INSTRUCTIONS TO FOLLOW.
Each line from the one containing "This screenshot has width=475, height=181." to the end of the entries below is to be set down exactly; the pictures are not.

──────── DATA LISTING ────────

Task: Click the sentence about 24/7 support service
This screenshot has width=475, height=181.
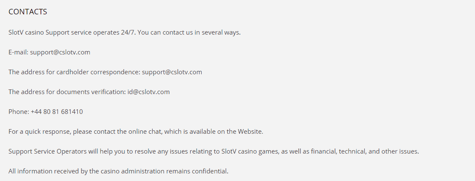Action: pos(125,32)
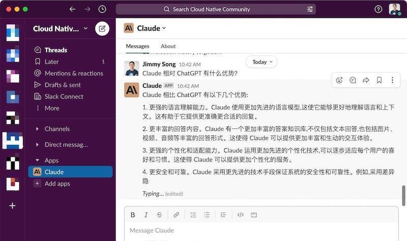This screenshot has height=241, width=407.
Task: Toggle italic formatting in message composer
Action: [146, 215]
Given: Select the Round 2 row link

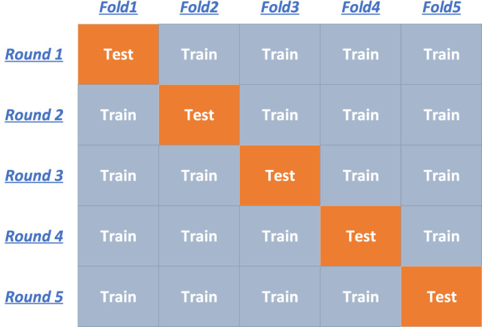Looking at the screenshot, I should point(34,114).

────────

WRITTEN ANSWER.
This screenshot has width=475, height=181.
Action: pos(125,32)
This screenshot has height=241, width=407.
Task: Toggle italic formatting in message composer
Action: [146, 215]
Given: Select the Round 2 row link

Looking at the screenshot, I should point(34,114).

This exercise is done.